Enter the riding mower. Now, reasonable people, if asked to design a mowing machine, would come up with some straightforward assemblage of wheels and blades and an engine, and that would be that. You’d get on the thing, start it, perform the dreary deed, and be done with it.

Instead, I have a nightmarish contraption comprised of oddly-placed pulleys and a serpentine drive belt that weaves in and out of not just the three dimensions we can perceive but an additional seven that can only be seen by lying beneath the wretched machine with your head twisted a full 180 degrees backward and your arms pulled out of their sockets. Then, and only then, can one begin to understand how the belt can be in not one but six places all at the same time.

Now, the laughing lads down at NAPA Auto Parts will gleefully install the belt for you – for one hundred and fifty dollars.
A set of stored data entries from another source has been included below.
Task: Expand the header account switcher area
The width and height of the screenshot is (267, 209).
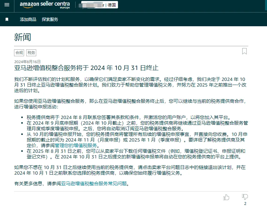Action: tap(100, 5)
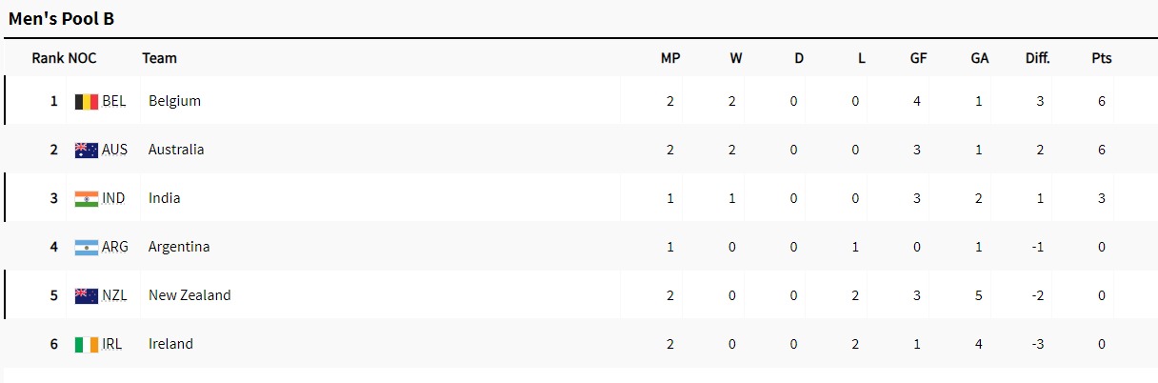
Task: Click the Belgium flag icon
Action: click(x=87, y=101)
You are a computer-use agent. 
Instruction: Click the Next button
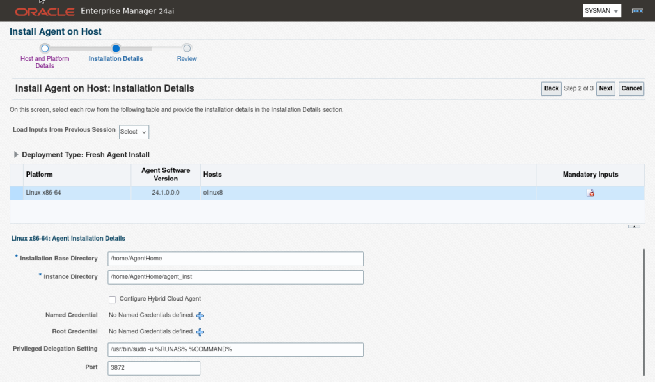click(x=605, y=88)
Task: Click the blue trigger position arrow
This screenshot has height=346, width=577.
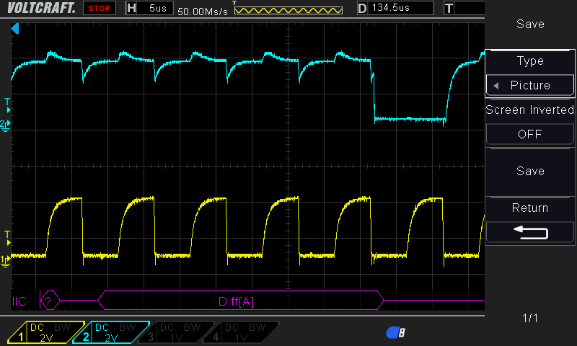Action: 14,29
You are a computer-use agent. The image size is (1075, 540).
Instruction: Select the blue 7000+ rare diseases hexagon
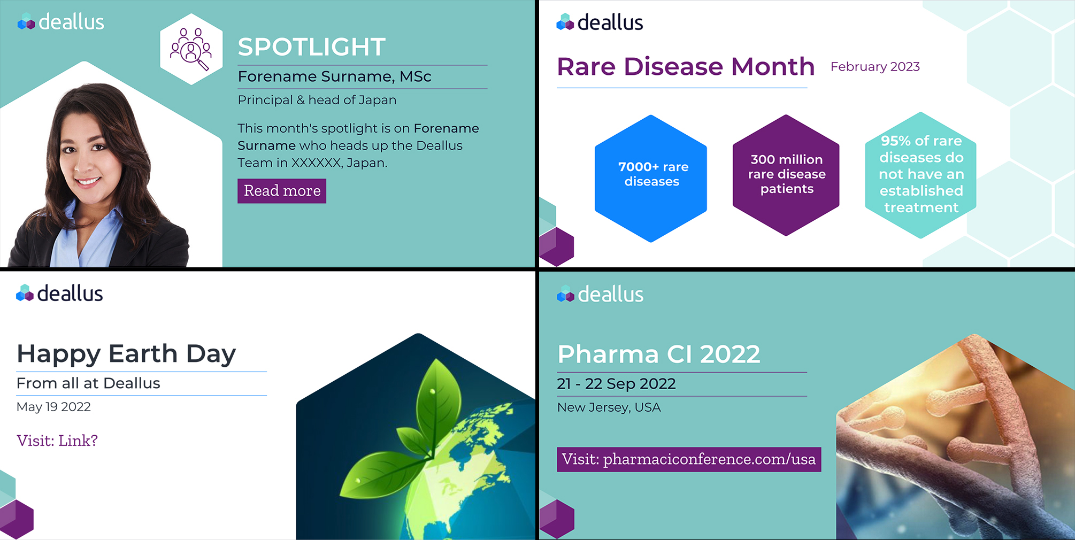tap(651, 179)
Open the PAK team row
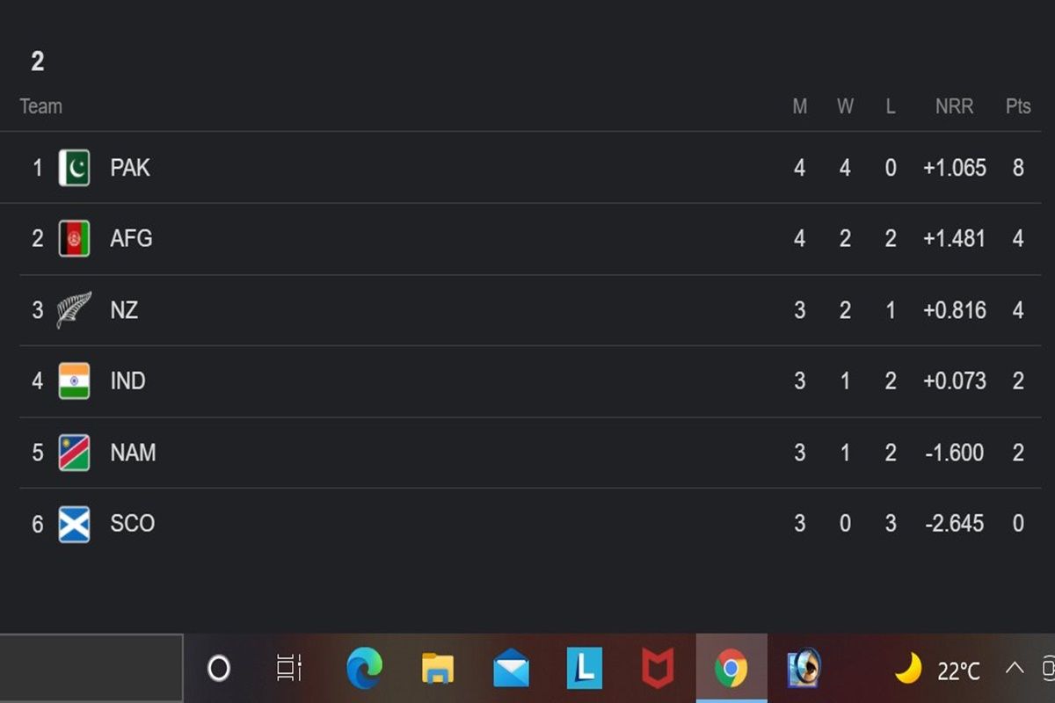The width and height of the screenshot is (1055, 703). [352, 168]
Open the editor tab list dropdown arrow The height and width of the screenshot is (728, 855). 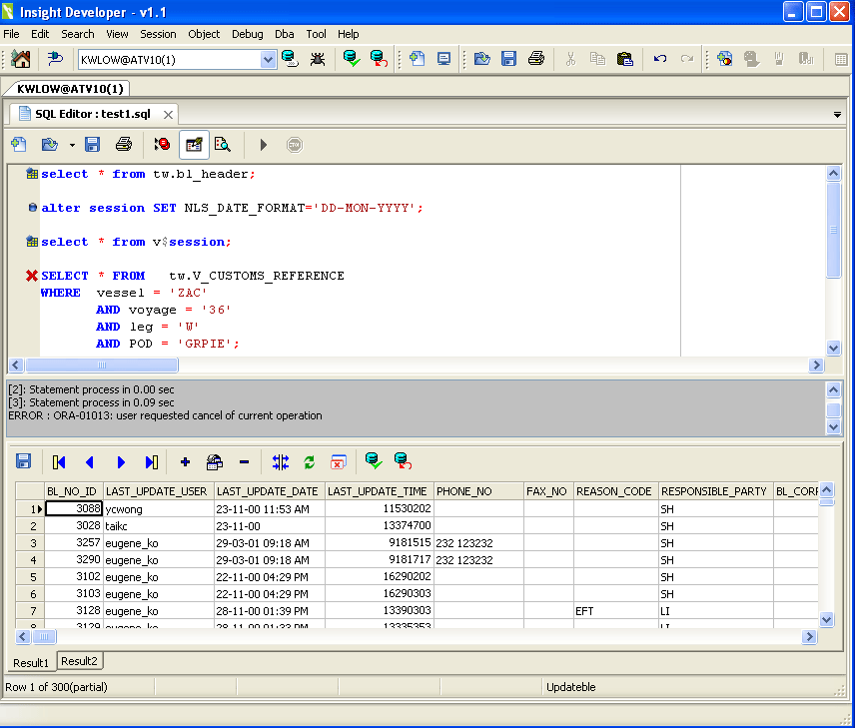[x=837, y=115]
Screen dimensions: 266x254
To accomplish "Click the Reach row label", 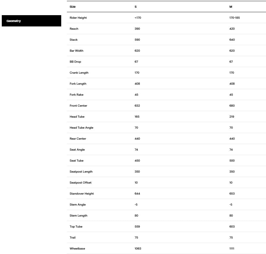I will tap(74, 29).
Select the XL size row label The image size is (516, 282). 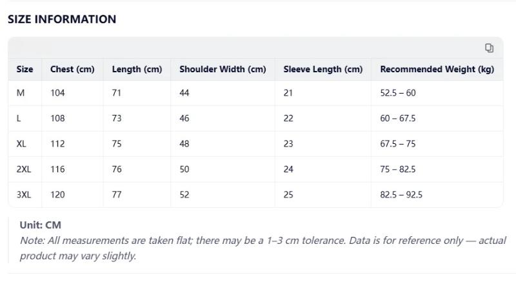(x=21, y=144)
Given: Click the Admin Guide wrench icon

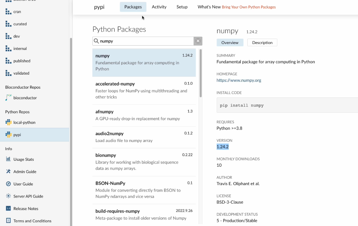Looking at the screenshot, I should click(8, 171).

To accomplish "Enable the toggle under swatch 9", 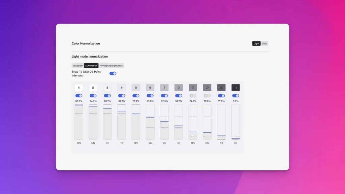I will click(193, 96).
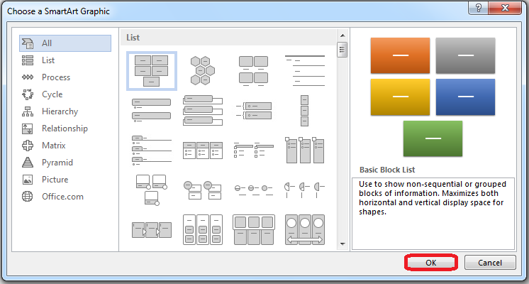Click the layout list scroll up arrow
The width and height of the screenshot is (529, 284).
coord(342,36)
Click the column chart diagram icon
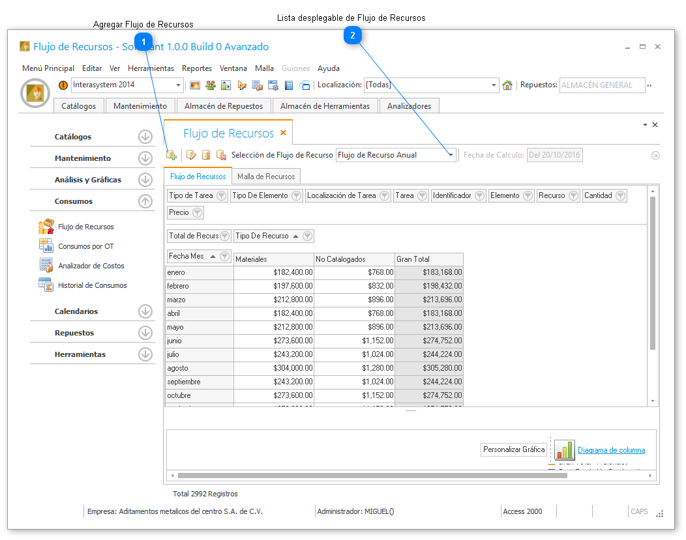686x540 pixels. coord(565,450)
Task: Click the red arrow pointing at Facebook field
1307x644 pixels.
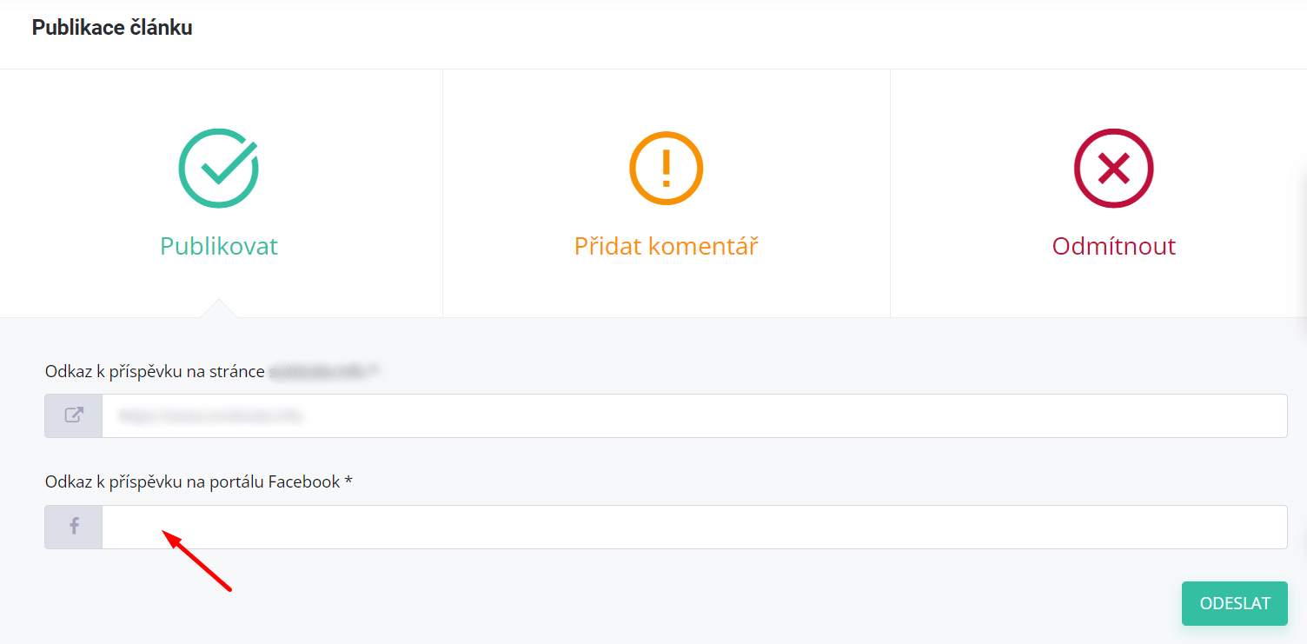Action: 198,564
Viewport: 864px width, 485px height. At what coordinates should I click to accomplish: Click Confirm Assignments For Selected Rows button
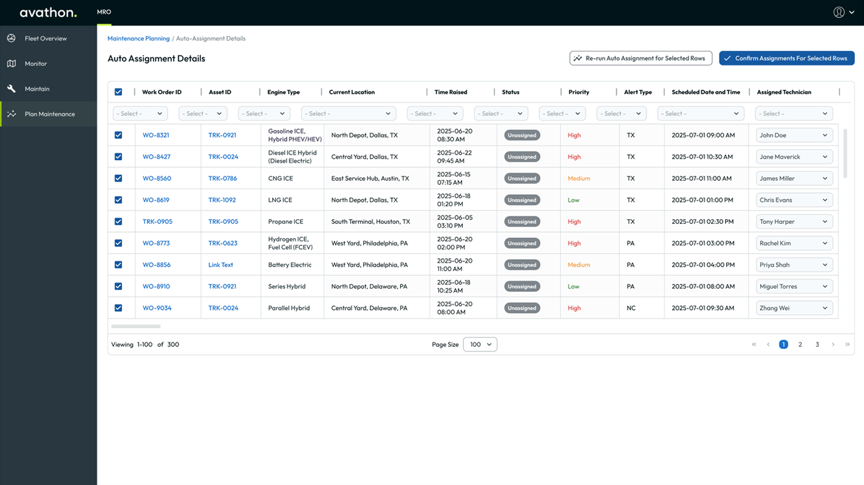pyautogui.click(x=786, y=58)

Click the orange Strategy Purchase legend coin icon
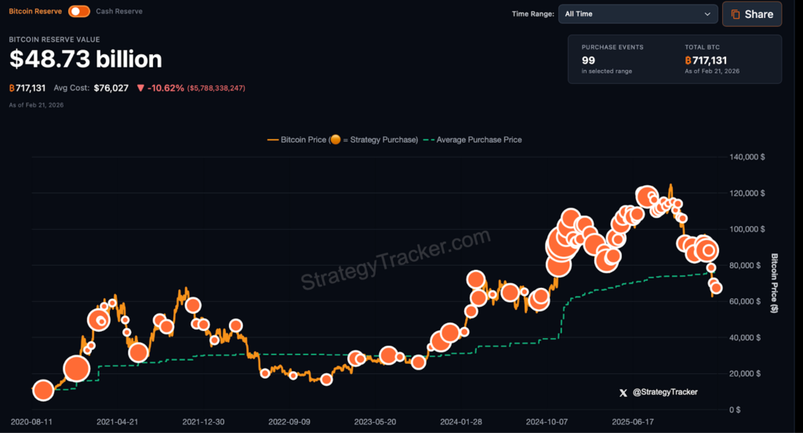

Now, even though the wife and I are wealthy beyond all compare and I routinely light my hundred dollar bills with thousand dollar bills, a hundred and fifty bucks to put a belt on a lawn mower is beyond the pale. No, quoth I, this time, I’m handling it.

Anyway, last week, during a modest two hundred degrees F cold snap, the mower started throwing belts. Run for a few minutes, throw the belt. Frank crawls under the thing, which is dripping with freshly-cut poison ivy and still-warm doggie poop, and replaces the belt.

Mow, throw, repeat.

Finally I tore into the beast, determined to rectify this mechanical malfeasance.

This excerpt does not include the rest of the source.